Sergen kıza gülmeye başladı, yanındaki Yuşa da babasına katıldı. İki deli kızın nahifliğine çirkin çirkin gülerlerken kızın bu ucuz numaraya kanmasını üzgün gözlerle izledim.

Çoktan kendisi için de bir servis açılmıştı, Sergen onunla tanışırken daha onu masanın o tarafına çekmişti ve tek manipülatif bakışla oturmuştu. Şayet bu bir test olsaydı bile, Nehir bu testi kazanmıştı. Sergen'in aradığı saf, salak kızın ta kendisiydi.

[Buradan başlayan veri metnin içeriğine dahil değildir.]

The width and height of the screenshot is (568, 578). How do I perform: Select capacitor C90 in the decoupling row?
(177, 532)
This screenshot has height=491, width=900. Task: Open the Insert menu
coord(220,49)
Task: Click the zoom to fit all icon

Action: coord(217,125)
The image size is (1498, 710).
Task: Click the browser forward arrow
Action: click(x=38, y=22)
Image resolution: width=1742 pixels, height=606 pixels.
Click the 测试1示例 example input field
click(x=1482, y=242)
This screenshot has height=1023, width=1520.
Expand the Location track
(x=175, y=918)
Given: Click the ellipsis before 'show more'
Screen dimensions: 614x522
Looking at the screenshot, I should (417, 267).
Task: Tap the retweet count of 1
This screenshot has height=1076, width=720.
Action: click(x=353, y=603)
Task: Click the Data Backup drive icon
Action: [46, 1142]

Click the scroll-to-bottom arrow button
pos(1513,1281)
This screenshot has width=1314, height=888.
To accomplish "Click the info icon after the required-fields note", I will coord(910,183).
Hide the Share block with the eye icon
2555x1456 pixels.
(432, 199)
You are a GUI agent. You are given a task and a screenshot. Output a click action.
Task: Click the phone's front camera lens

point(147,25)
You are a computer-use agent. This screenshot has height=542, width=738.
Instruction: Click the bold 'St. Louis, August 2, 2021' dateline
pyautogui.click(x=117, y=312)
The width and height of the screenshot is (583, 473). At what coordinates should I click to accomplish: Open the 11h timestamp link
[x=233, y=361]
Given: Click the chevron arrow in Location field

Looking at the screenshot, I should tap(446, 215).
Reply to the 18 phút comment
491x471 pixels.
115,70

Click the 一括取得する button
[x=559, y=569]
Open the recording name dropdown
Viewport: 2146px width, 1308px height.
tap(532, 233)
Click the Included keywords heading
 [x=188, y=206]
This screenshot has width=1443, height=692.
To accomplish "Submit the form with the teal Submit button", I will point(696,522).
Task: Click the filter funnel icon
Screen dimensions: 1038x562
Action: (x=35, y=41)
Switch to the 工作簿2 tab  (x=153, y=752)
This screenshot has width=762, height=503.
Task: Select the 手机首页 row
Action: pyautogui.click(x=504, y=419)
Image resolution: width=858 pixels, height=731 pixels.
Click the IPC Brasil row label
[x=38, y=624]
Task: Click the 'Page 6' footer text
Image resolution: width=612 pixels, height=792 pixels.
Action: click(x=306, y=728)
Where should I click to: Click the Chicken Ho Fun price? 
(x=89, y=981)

Sergen kıza, "Yok canım. Ne testi? Nihan Hanım sabah sizi mülakata almadı mı?"

Adının geçtiği yerde aniden belirme huyu bulunan, hizmetli Nihan Hanım klasik tekerlekli tepsisiyle içeriye girerken arkasında annemin de tekerlekli sandalyenin üstünde bir battaniyeyle yemek odasına girdiğini gördüm.

"Aldı evet."

İçinde pastırma, benim favorim bulut pankekin bulunduğu tepsiyi Sergen'in arkasındaki yerine yerleşirken annem de yanımdaki boşluğa yerleşiyordu.